Who are you?
View this email in your browser (|ARCHIVE|) "It is only with the heart that one can see rightly; what is essential is invisible to the eye." —Antoine de Saint-Exupéry
Let’s get a big lie out of the way: branding is not an activity. It’s an outcome.
You have a brand whether you like it or not. And whether you’ve tried to or not.
The people you work with and talk to on a regular basis have already formed an opinion about you. They choose whether or not they are going to do business with you.
People make decisions based on stories: to some extent, they are built with facts. To a much larger extent, stories are built with feelings. How someone feels about you: that’s your brand.
The way you present yourself and the work that you do is an expression of storytelling. You are telling a story every day. You are either building that brand upwards. Or you are sending it to the basement.
If you are a designer and are meticulous in how you define the design problem that your client has hired you to solve, you are telling a story about your dedication to craft.
If you are an account manager and your clients, when they call you, are greeted by a rambling voicemail message that forces the caller to wait up to a minute before being able to leave a message, you are telling a story about how you value time.

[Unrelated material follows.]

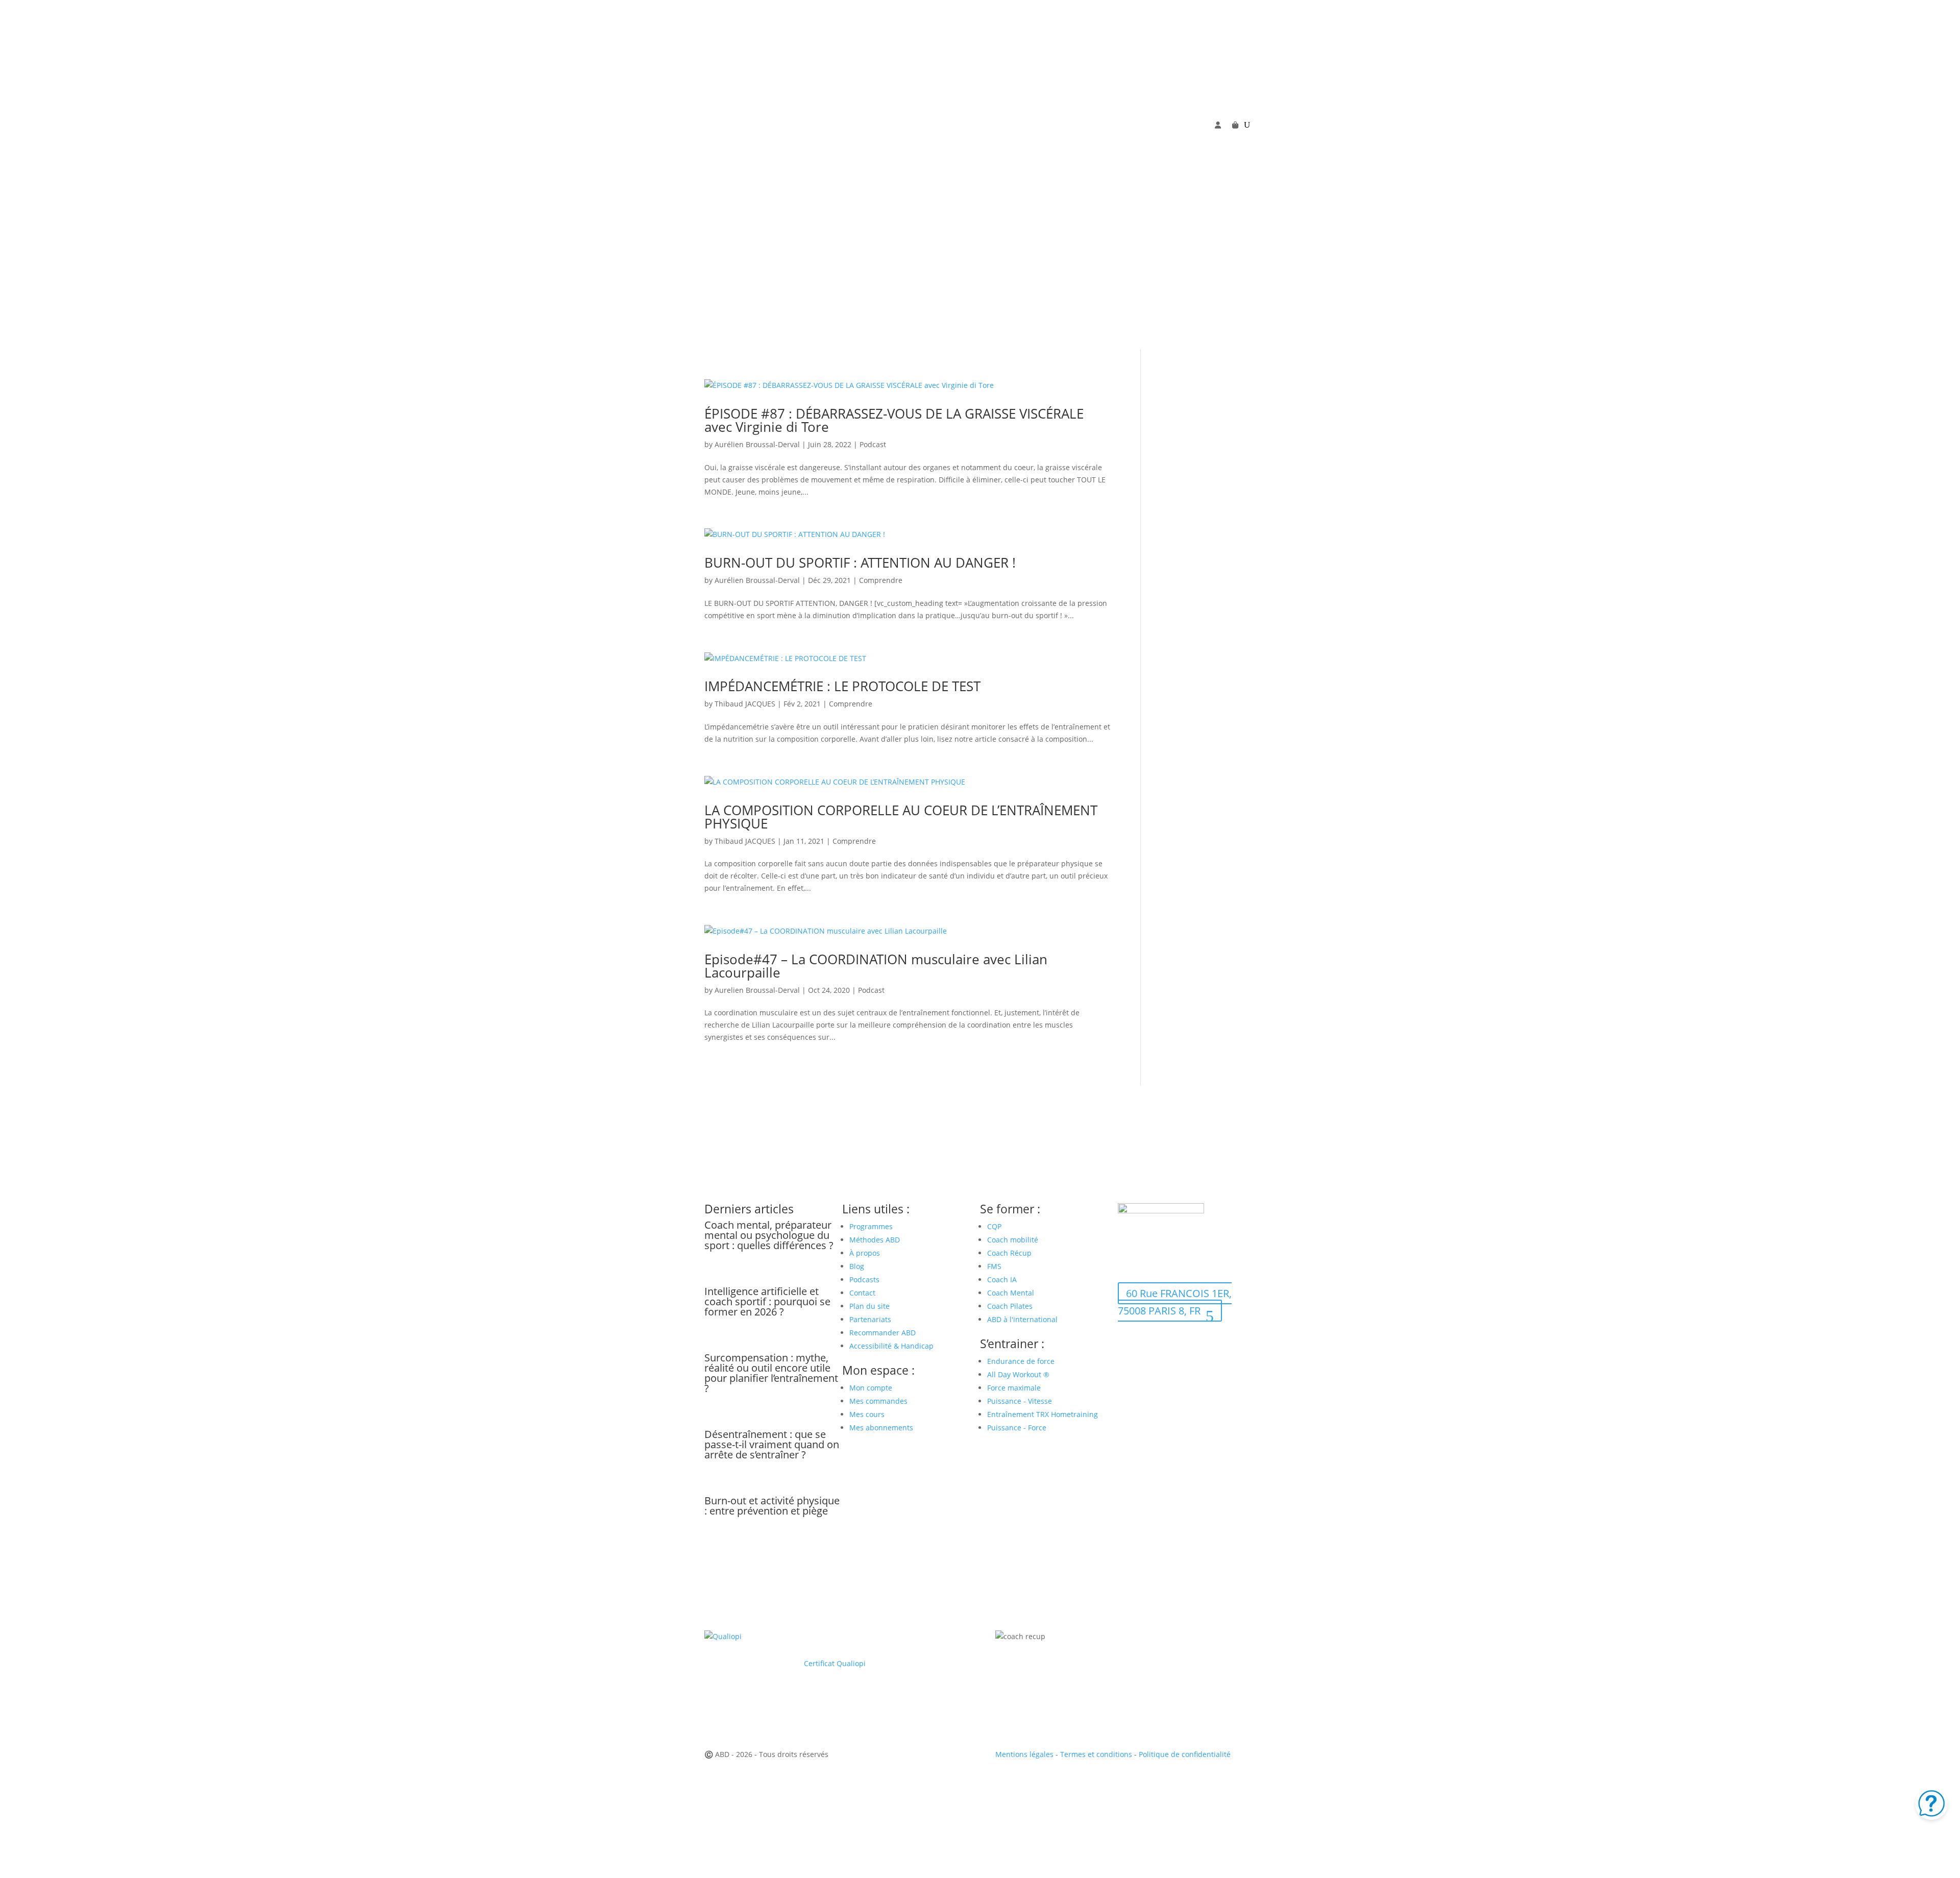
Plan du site (869, 1306)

If you are in sales and you invest in professionally crafted case studies that put in the forefront a client’s problem and the way it got solved (as opposed to a lot of self-congratulatory talk about yourself), you are telling a story about your priorities and methods.
If you are a photographer and you force your clients to use a website that demands email and passwords for every visit when all they want to do is look at and select proofs, you are telling a story about your understanding of customer service.
Far too many creative entrepreneurs never figure this out. They assume that branding is something you buy. Or that they can define themselves with broad strokes just by talking about themselves endlessly.
The littlest choices (like the examples I’ve highlighted) tell the true story of our personal brand.
When it is a good story, it serves us.
When it’s not, it pierces through the lie we are telling ourselves and others about our true nature.